Garbage collector memory leak "feature"?

Frits van Bommel fvbommel at REMwOVExCAPSs.nl
Wed Oct 10 17:22:24 PDT 2007


Sean Kelly wrote:
> David Brown wrote:
>>
>> I'm not sure I understand why these restrictions aren't possible under D.
>> They might not be possible with the current implementation, but I didn't
>> see anything in the language spec that requires inexactness to the GC.
>>
>> It might not meet some performance or other memory requirements some 
>> users
>> have, but it should be possible to make the GC exact.
> 
> With one stipulation, I believe this could be true of blocks allocated 
> by the GC.  Type information could be supplied by the runtime, etc, to 
> allow exact scanning.  The stipulation being that D users may have a 
> desire or a need to occasionally allocate untyped memory blocks, such as 
> void[].  In these cases, conservative scanning would be necessary.

I completely agree.

> However, that still leaves the stack as an unknown element.  At present, 
> the GC doesn't know anything about what a pointer-sized stack value 
> represents, and I don't see how this could be communicated or 
> determined.  But perhaps this is just a gap in my knowledge of GC theory.

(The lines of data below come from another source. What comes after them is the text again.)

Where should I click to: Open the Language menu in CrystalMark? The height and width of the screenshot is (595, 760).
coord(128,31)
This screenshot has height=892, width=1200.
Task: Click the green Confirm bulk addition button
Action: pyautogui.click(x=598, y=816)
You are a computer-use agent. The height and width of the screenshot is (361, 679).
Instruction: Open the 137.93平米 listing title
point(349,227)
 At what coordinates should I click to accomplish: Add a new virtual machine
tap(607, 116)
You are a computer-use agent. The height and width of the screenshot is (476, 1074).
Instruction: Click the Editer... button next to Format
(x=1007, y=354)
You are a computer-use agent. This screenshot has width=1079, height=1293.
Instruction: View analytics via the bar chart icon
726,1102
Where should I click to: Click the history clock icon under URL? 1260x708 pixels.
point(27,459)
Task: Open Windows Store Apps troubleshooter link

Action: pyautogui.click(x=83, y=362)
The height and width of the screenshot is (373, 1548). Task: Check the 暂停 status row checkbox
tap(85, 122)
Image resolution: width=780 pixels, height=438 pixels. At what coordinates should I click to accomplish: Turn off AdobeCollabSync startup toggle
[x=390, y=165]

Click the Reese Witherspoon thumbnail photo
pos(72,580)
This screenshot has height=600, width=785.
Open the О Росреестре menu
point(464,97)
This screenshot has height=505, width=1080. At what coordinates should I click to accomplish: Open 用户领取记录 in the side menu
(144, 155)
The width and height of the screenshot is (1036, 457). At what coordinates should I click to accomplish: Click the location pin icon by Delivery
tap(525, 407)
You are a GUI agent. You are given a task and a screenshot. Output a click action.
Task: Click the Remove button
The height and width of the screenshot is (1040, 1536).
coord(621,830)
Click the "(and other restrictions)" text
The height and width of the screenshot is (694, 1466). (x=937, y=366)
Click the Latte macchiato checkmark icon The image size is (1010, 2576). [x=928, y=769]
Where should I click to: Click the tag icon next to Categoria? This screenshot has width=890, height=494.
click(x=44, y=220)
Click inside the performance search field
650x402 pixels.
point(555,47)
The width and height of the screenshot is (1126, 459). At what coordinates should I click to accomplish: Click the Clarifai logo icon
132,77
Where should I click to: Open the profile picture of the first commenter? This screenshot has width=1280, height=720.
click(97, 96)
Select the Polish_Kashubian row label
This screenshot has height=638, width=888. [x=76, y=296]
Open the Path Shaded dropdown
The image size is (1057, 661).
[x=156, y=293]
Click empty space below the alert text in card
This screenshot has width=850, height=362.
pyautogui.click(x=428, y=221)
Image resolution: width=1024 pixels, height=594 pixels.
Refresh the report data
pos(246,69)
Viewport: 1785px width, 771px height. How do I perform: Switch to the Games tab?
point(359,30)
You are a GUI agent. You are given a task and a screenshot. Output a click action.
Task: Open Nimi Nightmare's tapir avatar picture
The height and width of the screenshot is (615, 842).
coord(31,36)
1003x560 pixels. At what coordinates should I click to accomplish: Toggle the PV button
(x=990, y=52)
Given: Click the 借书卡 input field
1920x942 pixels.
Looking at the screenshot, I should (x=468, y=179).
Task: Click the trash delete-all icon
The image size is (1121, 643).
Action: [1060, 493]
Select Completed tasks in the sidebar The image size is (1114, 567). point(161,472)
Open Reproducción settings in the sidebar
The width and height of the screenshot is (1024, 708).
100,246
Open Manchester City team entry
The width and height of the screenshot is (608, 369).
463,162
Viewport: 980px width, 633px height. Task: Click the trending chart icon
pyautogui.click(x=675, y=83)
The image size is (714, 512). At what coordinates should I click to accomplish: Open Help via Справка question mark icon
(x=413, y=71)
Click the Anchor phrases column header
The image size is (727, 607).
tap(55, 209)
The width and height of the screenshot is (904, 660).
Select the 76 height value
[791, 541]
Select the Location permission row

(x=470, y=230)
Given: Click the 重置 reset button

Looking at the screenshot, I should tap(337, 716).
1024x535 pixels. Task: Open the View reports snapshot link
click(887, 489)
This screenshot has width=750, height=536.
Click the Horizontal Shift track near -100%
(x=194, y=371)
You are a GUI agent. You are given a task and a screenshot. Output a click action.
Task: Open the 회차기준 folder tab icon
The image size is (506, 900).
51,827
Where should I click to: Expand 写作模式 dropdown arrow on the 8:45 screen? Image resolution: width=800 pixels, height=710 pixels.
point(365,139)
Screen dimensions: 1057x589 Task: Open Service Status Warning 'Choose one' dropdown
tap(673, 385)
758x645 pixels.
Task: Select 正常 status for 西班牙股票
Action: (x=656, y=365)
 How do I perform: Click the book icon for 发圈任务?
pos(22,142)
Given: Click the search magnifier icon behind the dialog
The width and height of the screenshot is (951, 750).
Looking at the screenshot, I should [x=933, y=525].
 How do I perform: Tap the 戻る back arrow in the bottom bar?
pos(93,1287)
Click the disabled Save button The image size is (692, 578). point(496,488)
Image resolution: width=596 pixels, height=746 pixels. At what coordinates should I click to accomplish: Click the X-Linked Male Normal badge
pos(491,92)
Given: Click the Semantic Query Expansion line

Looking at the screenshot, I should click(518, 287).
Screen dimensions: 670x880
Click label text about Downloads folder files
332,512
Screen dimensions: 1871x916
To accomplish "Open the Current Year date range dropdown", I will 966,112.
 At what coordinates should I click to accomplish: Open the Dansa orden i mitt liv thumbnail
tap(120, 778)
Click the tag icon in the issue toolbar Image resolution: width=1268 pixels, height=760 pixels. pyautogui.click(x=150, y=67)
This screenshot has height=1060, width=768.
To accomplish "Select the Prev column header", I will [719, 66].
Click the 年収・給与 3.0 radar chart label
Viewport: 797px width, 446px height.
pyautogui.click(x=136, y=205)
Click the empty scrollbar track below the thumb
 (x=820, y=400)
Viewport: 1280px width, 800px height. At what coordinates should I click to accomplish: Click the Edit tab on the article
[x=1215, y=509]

Couldn't this be implemented as a lookup table, with elements like 
(start addr, end addr, (pointer to) stack frame description)? Since this 
is only needed when the GC paused all threads (assuming a stop-the-world 
collector) this would allow the GC to walk over all stack frames and use 
the stack frame descriptions to determine which cells contain pointers. 
The descriptions could be as simple as
struct stackframeInfo {
     /// The range of addresses covered by this entry.
     void* startAddress;
     void* endAddress;   /// ditto

     /// Number of cells in the stackframe.
     size_t cellCount;
     /// Cell nr of the return address in the frame, to walk the stack.
     size_t returnAddrCell;
     /** Trailing bitsequence: a 1 means the corresponding cell is a
      *  pointer and a 0 means it isn't.
      *  After cellCount bits the rest of the last element should be 0.
      */
     uint[0] pointerBits;
}
but there may need to be an extra member to allow an offset from EBP so 
this can also specify the types of stack-based parameters; however those 
are perhaps best handled on the calling side to deal with varargs and 
with partial call sequence (the GC interrupting a thread that has pushed 
parameters but hasn't yet actually called the function it's pushing them 
for).

To cut down on space overhead, this could perhaps also be integrated 
into the exception handling tables; they'll typically cover similar 
regions. That'd probably increase the overhead for exception handling 
though, since suddenly every function has an exception table that needs 
to be inspected (not just the ones with try/catch or scope() statements).